力に頼らない体の使い方道場

余計な力はパフォーマンスの邪魔になる、無駄な動きを省いてシンプルな身体の使い方を目指そう

心身の統一っとその前にするべきは

関取が「心身を統一して望みたい」と云うコメントを聞くことがあります。

心と身体が一致し、身体が思い通りに動いてくれるイメージでしょうか。

では、普通の身体は思い通り動いていないのか。

座っていて立とうと思ったときに立てるし、目の前にあるコップを取ろうと思えば取ることができます。しかし、ハードな状況下ではなかなか思うように動くことが出来ません。

それは、状況が動きを許さない場合と自分が思い通りに動けていない場合があります。

勝負の世界では、自分が有利に動こうとしても相手が阻止すれば思うようには動くことが出来ません。しかし、相手より強い力もしくは相手より厳密な動きを行うことで、相手の体勢を崩すことが出来ます。

相手と力が拮抗している場合は、より厳密に正確な動きが出来た方が有利になり、それが技となります。

また、勝負にかかわらず思い通りに身体が動いていないことがあります。

自分勝手な動きは自由なので何もとがめることはありませんが、決められた動きを行う場合、たとえば動きの手順があったり、決められたフォームがある場合はなかなか思い通りには動けません。

例えばゴルフスウィングは、自分の思い通りにならない典型例です。

条件の違うクラブを一振りするだけの動作に、さまざまな理論や方法があり、次々に新たなアプローチが開発されています。

言葉にすれば一振りですが、その一振りの中にそれだけの意味を見出すだけの条件が無数にあるのでしょう。

これだけ研究されていても、ゴルフ史上究極の理論はまだ先のことなのでしょうか。

見方を変えれば、理論どおりに身体が動いていないかも知れません。

一つのスウィングの中には、幾つものタスクがあり、そのタスクを同時平行的に処理しなければなりません。

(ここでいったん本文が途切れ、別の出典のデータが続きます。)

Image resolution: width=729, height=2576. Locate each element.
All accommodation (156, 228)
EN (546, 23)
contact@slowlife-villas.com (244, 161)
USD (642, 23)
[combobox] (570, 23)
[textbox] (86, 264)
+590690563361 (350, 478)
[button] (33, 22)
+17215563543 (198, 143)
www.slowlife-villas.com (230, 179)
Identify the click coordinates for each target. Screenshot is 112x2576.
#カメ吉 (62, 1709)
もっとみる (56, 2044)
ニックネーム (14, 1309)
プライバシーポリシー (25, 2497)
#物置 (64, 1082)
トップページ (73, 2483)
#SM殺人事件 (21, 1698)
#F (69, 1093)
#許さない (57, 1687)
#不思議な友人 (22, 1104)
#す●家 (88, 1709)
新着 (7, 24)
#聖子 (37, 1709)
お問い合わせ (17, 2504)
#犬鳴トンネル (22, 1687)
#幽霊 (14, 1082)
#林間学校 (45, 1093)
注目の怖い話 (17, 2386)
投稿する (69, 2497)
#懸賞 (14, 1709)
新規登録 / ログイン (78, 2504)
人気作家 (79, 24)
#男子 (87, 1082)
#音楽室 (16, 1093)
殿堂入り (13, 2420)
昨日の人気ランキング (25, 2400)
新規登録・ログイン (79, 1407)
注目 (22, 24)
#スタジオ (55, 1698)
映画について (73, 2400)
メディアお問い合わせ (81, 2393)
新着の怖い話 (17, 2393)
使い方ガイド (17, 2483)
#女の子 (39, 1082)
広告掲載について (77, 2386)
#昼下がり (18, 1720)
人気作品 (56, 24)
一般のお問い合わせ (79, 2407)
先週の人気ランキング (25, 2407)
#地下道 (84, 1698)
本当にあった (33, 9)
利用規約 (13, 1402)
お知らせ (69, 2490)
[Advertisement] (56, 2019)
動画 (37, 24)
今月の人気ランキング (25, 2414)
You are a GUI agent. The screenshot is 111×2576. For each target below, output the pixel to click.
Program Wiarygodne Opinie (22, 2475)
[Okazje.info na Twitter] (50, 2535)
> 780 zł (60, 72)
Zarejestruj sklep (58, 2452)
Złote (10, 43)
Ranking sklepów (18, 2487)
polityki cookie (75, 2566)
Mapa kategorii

この同時平行的な情報処理は、ヒトにとって大変高度なテクニックでありタスクが多ければ多いほど複雑な処理が必要となります。

この複雑な処理の対処法がポイントです。

過去の学習経験から複雑なものは単純化し理解し易くする傾向があります。

この方法はタスクをそれぞれに分解して、課題を細分化し一つ一つの問題点を個別に解決し、またそれぞれのタスクを組み合わせる作業と捉えることができます。

一見合理的ではありますが、一つ見落としていることがあります。

それぞれのタスクを解決するには有効かもしれませんが、タスクを分けてしまうとそれぞれが連携する作業がおろそかになってしまいます。

大切なことは、それぞれの作業が連携して強調した一つの動きに集約することが大事ではないでしょうか。

ぶつ切れに切ってから、また繋ぎ合わせても元の状態にはなりません。

協調した一つの動きを求めるためには、身体の繋がり、連携を捉える感覚が必要ですのでそれぞれのタスクも大切ですが、それを繋げる作業も大切です。

協調して繋げる作業は、指揮者の役目で、それぞれのタスクは楽器演奏者の役目のように、ゴルフスウィング一振りのなかにオーケストラを奏でるぐらいの作業が行われていると思うと、ロマンが感じられます。

身体のそれぞれの動きを連動させ協調することで一つの動きが出来ると、心と身体を統一しなくても既に統一した状況になるのではないでしょうか。